The minimum delay is **1,000 milliseconds** (1 second), applied exclusively to continuation retries when `delay_type` is set to `:continuation` and the attempt number is 1. All subsequent failures wait at least 10 seconds.

### How does Symphony prevent infinite exponential growth in retry intervals?

The system enforces a hard ceiling via the `max_retry_backoff_ms` configuration parameter, which defaults to **300,000 milliseconds** (5 minutes) as defined in the config schema. Once the calculated `10s × 2^n` value exceeds this limit, Symphony clamps the delay to the maximum configured value.

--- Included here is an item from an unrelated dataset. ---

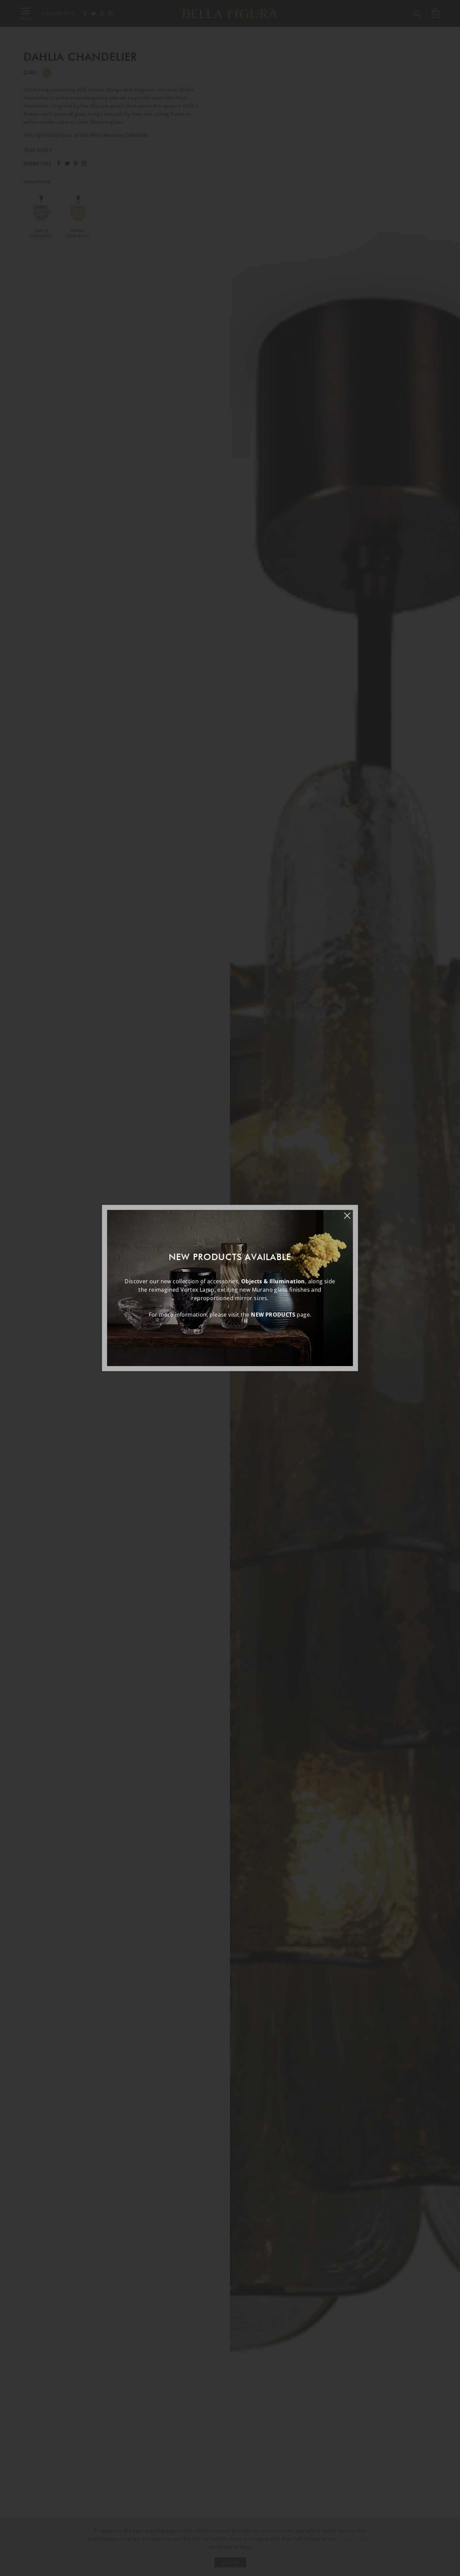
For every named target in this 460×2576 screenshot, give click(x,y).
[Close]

### Why does the orchestrator use bit-shifting (`1 <<< n`) instead of standard multiplication?

Elixir's left bit-shift operator provides an efficient, low-overhead method to calculate powers of two (2^n). This micro-optimization in the `retry_delay/2` function reduces CPU cycles when computing delays during high-frequency retry storms involving hundreds of concurrent agent tasks.

### Can I customize the base retry delay for Symphony agent failures?

The base delay of 10 seconds is hardcoded as `@failure_retry_base_ms` in the orchestrator module. While you cannot override this constant without modifying the source code, you can adjust the `max_retry_backoff_ms` configuration to control the upper bound of the exponential curve, effectively limiting the maximum wait time between recovery attempts.